Carolyn Hax: Or cats.


Carolyn Hax: KIDDING, sheesh.


Vienna, Va.: Am I being selfish for not wanting to go on a "family vacation" (I'm 25). Their idea of a vacation is going to a tropical paradise and sitting on the beach 10 hours a day and doing nothing else. My idea of a vacation is going places and doing activities one cannot do at or near home (i.e. anything besides sitting on your butt all day long worshipping the sun goddess). My friends think I am crazy to complain about an all-expenses paid trip. The other side of the story is that although I love my family dearly, 10 days with them will make me want to gouge my eyes out by day five.

Carolyn Hax: Then go for four days.

Or don't go. Or go and do your own thing during the day. "I'm taking a bus tour to X, anybody in? Okay, bye." Or indulge in any of the other privileges of being 25 that work for you, including weighing the interests of all the various parties against your priorities and making a decision accordingly. You can do it, GO GO GO.


Cats alone!; I'm appalled: Carolyn,

I love your chat. Love your advice. But saying it's okay to leave cats alone FOR FIVE MONTHS!;? That's heartless.

Carolyn Hax: See "sheesh," above.


Lurker in New Orleans, La.: Love having you back!
I have a friend who keeps saying rude things to me. Our whole company shut down almost a year ago, throwing about 100 of us out of work. This friend of mine ran back to her prior employer and got a job within three months. Last night she says P (the super-human math machine with few people skills), M (the weirdo) and me were the only three not to find jobs! I know this isn't true, as our mutual friend also hasn't found a job (but hasn't been looking hard). I cut the conversation short then and there, but still feel betrayed. I mean, this was one of my best work buddies!
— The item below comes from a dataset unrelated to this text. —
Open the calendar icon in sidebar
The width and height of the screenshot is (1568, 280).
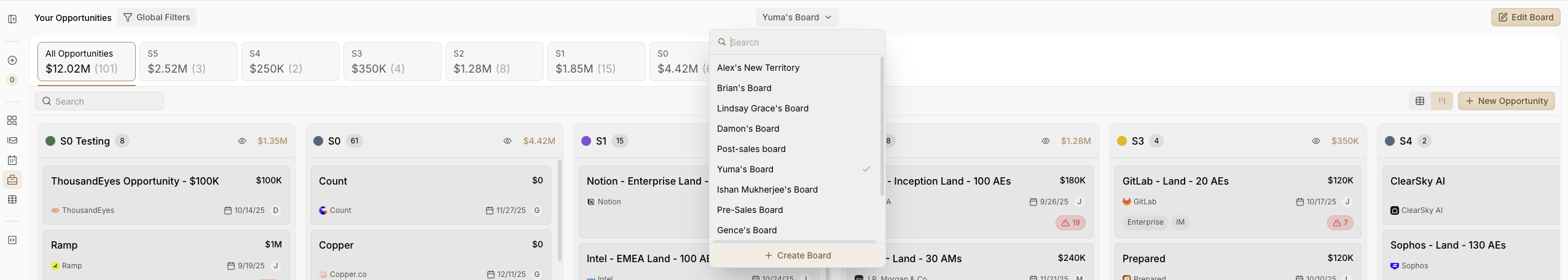(12, 160)
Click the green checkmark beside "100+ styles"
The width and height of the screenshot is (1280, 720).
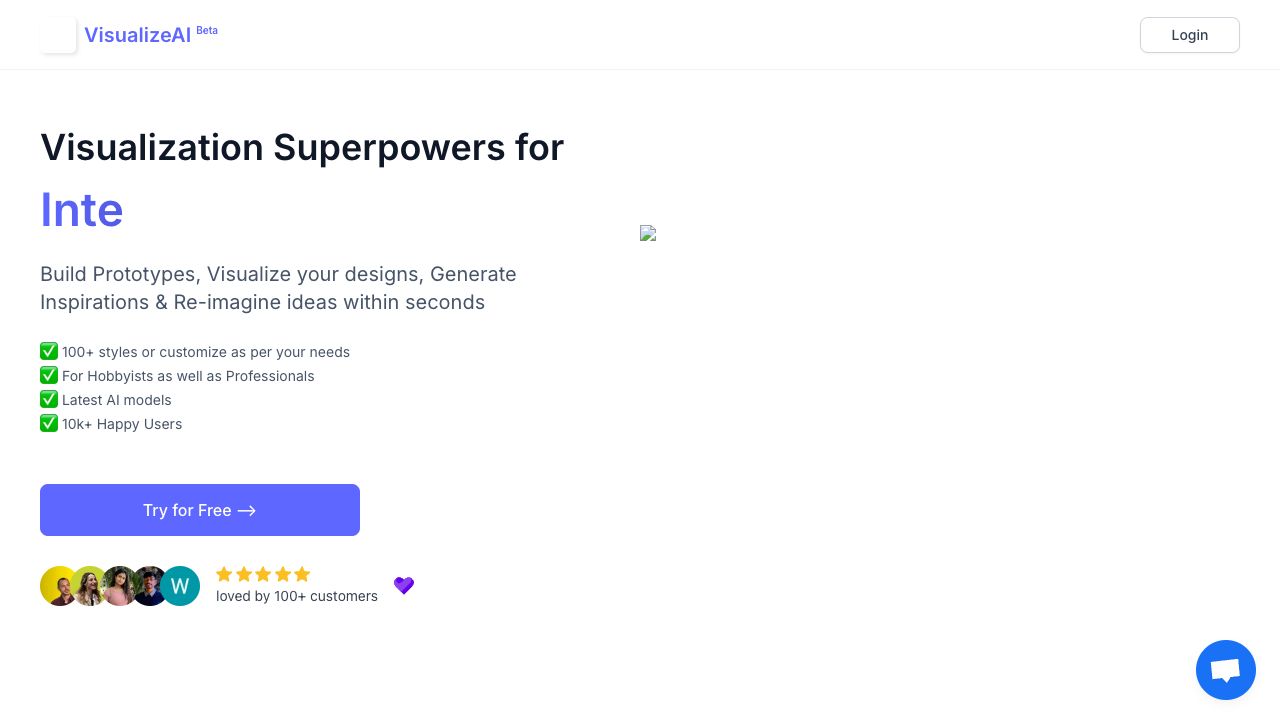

And then, there's a weight issue. We both lost some and we both gained some back. We were recently videotaped and all she could say to me was, "don't feel bad, the camera adds 10 pounds." My husband said (without hearing her comment) that SHE was the one who was looking dumpy.

When I tell her things like that hurt my feelings, she tells me I'm too sensitive. Am I?

Oh, should I mention she finds YOU condescending??

Carolyn Hax: Well then, obviously she isn't worth the electrons we've spend typing about her.

You're feeling vulnerable right now--you're not working, you're self-conscious about your weight, you think everybody's pointing at you and laughing. And, unfortunately, you have a friend who's a bit of an insensitive clod, so she keeps saying things that hit you directly in the sore spots--even, possibly, things she means as kidnesses.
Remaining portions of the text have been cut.